Stated exercise 1 →
According to the passage on infant attention to eyes and mouths, what did attention to mouths at 6 months positively predict?

Passage shown →
-.-.-

Many theorists have suggested that these core facial features – the eyes in particular – are windows into human communication and social interaction (e.g., Bruce & Young, 1998; Itier & Batty, 2009), and there is considerable evidence for their importance in adult language and face processing (e.g, Bentin et al., 2006; Lansing & McConkie, 1999). Growing evidence has found both concurrent and predictive relations between infant attention to eyes and mouth and later social and communicative abilities. In 9-month-olds, concurrent associations between attention to eyes and social abilities as well as attention to mouths and receptive language abilities have been reported, but prior reports have conflicted regarding the directionality of these associations (Key, Stone & Williams, 2009; Key & Stone, 2012). Studies taking a prospective approach have allowed for more predictive power within the language domain, with findings that attention to mouths at 6 months positively predicted expressive language skills at 24 months (Young et al., 2009) and 6-month-olds’ ability to follow eye gaze was positively associated with their vocabulary at 18 months (Morales et al., 2000, Morales, Mundy, & Rojas, 1998). One study has also identified such patterns with later social communication abilities; Schietecatte and colleagues (2012) reported that greater attention to eyes in 6-month-olds was associated with joint attention skills at 8 and 12 months.

-.-.-

Data in this exercise →
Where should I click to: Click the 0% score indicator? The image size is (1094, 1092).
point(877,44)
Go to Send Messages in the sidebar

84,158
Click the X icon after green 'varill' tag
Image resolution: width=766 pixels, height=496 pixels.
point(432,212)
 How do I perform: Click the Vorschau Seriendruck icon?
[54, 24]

-.-.-

Stated exercise 2 →
Pull out every one of the rows above and reproduce them verbatim, line for line.

Answer 1 →
Expressive language skills at 24 months.

Answer 2 →
Where should I click to: Click the 0% score indicator? The image size is (1094, 1092).
point(877,44)
Go to Send Messages in the sidebar

84,158
Click the X icon after green 'varill' tag
Image resolution: width=766 pixels, height=496 pixels.
point(432,212)
 How do I perform: Click the Vorschau Seriendruck icon?
[54, 24]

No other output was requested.